Limitations & Future Work

  • Benchmark Focus: The core contribution is an evaluation framework rather than a new methodology for improving sensing capabilities.
  • Label Timeliness: Potential temporal misalignment between socioeconomic data and street-view image collection (e.g., 2019 crime data vs. 2024 imagery) may affect results.
  • Cultural Bias: LVLM training data is skewed towards developed nations, potentially leading to lower sensing accuracy in African or South American cities, which requires further analysis.
  • Future Directions: (a) Urban-specific visual instruction tuning; (b) Multi-source fusion of street-view, satellite, and POI data; (c) Time-series analysis of urban changes.
  • vs.

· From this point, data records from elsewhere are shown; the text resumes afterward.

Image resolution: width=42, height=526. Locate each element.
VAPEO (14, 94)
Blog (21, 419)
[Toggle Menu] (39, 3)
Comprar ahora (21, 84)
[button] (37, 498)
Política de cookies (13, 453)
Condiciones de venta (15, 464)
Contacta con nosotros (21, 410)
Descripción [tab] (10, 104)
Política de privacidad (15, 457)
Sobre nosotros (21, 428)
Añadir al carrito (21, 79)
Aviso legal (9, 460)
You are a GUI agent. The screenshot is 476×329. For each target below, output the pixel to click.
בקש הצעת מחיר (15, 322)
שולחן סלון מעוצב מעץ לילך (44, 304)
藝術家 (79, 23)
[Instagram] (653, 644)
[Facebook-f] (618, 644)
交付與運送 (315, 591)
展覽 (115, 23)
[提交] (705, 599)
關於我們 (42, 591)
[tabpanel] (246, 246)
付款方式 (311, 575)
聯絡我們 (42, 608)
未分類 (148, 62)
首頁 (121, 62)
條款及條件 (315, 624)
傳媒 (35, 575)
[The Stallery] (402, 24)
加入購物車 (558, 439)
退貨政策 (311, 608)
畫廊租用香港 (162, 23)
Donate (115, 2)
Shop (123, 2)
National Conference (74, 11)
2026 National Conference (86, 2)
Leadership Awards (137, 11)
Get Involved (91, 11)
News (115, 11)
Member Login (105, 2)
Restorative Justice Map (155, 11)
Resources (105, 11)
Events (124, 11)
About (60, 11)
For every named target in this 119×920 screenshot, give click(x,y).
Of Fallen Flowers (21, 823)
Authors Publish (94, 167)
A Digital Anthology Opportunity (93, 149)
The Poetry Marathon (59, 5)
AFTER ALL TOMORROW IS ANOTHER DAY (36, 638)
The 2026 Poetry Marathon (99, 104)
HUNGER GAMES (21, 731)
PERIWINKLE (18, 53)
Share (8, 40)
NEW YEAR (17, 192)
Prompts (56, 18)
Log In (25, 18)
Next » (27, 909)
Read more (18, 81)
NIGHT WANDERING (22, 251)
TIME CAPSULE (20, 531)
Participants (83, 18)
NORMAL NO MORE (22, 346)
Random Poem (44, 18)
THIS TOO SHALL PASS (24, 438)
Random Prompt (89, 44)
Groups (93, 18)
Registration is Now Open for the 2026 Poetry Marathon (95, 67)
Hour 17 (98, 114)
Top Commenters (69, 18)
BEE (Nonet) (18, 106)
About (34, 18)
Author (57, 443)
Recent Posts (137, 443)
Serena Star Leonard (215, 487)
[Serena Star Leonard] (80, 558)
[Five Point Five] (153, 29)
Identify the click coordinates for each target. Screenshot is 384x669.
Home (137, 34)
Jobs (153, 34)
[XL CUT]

GeoLLM: GeoLLM relies on text prompts without images and focuses on global coarse-grained tasks. CityLens is multimodal (satellite + street-view) and fine-grained (census tract level).
  • vs. UrbanVLP/UrbanCLIP: These are specialized contrastive learning methods that perform better but have poorer generalization. CityLens highlights the gap between general LVLMs and domain methods.
  • vs. PlacePulse/StreetScore: Earlier works focused on subjective perception (safety, beauty); CityLens extends this to quantifiable socioeconomic indicators.

Rating

  • Novelty: ⭐⭐⭐⭐ Most comprehensive benchmark; novel triple-paradigm design.
  • Experimental Thoroughness: ⭐⭐⭐⭐⭐ Extensive analysis across models, tasks, modalities, and scales.
  • Writing Quality: ⭐⭐⭐⭐ Clear construction logic and deep analysis.
  • Value: ⭐⭐⭐⭐ Provides essential infrastructure for LVLM applications in urban computing.